Turn That Noise Down - Black


So many well-known albums turn 30 this year and Steve Taylor-Bryant and Susan Omand travel back to 1987 to revisit some of the sounds of their youth that made parents shout "Turn that noise down!" This week, Susan asks if it really is a Wonderful Life...

No need to run and hide
It's a wonderful, wonderful life

OK I’m cheating ever so slightly with this one as August 1987 saw the re-release, following a change of record label to A & M, for Black’s Wonderful Life but I really wanted to write about the album as it’s one of those that I bought just to get the one song. Now, sometimes this works amazingly well and you get an album of brilliance where the song that you bought it for is a crowning glory on a hidden treasure trove. Sometimes, though, it just doesn’t work out quite as well as you hoped and you get your one song and, well, that’s kind of it.

Wonderful Life, the song I bought the album for, the title track and the first song on the list is, indeed, Wonderful. The melancholy minor key, the simple chord progression and buckets of 80’s synth provide the best background for Black aka Colin Vearncombe’s distinctive voice. And then the saxophone solo kicks in for the break and it’s just so... so... “eighties” and I love it. The lyrics too, as well as having a surprising emotional depth when taken at face value, have a seriously sarcastic edge if you know the background to it; the song was written at a time when he was broke, had survived a couple of car crashes, his mother was very ill and there was absolutely nothing wonderful in his life. This song, for me, now has an extra level of poignancy since Vearncombe died in 2016 as the result of a road accident.

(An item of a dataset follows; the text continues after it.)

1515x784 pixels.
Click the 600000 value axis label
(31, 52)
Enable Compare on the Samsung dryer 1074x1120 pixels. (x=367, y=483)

The rest of the album though couldn’t be more different. Black’s beautiful voice and the minor keys persist but the other songs never quite hits the height of simplistic perfection of the title track. Percussion heavy and much more upbeat, they remind me a lot of the electropop bands around at the time, like Soft Cell or the Pet Shop Boys, but without being different enough (or good enough) to stand out. The synth gets a lot more strident, the percussion generic and, all round, even in the slower songs, it lacks the softness and depth of the title track. That’s not to say it’s bad as an album, I just found it all a bit wallpapery and samey after a while and I had a tendency to wander off midway through the re-listen.

So my advice is to stick to the title track, buy the single not the album and pretend that it really is all still a wonderful life.